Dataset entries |
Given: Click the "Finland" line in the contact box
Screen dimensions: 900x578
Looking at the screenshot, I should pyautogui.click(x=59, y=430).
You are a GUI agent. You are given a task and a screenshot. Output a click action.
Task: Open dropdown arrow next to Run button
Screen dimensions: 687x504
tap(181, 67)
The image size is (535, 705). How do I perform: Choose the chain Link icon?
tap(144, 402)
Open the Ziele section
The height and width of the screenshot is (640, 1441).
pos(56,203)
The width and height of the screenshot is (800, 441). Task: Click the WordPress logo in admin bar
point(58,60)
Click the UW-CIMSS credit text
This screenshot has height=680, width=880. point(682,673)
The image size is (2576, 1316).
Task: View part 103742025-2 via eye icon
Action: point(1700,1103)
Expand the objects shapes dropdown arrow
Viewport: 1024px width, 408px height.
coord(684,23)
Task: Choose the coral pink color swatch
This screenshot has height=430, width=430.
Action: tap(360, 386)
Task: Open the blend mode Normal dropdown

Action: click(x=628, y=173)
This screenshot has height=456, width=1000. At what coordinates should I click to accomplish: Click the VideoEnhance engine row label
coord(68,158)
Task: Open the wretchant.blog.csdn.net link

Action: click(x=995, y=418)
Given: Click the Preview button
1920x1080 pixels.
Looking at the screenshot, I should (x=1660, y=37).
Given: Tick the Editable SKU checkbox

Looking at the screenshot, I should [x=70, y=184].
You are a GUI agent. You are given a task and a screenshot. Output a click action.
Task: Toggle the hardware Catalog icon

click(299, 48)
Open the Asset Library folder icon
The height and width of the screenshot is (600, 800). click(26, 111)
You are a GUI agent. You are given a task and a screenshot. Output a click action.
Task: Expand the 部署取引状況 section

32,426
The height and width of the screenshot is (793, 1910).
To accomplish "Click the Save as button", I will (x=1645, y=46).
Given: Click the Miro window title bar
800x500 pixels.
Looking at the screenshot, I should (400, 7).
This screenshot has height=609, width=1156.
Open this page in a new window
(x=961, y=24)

Brief | Only the lines from the one containing "Task: Expand the 部署取引状況 section" through the last line of the records are to be set down, exactly as they appear.

Exercise output |
Task: Expand the 部署取引状況 section

32,426
The height and width of the screenshot is (793, 1910).
To accomplish "Click the Save as button", I will (x=1645, y=46).
Given: Click the Miro window title bar
800x500 pixels.
Looking at the screenshot, I should (400, 7).
This screenshot has height=609, width=1156.
Open this page in a new window
(x=961, y=24)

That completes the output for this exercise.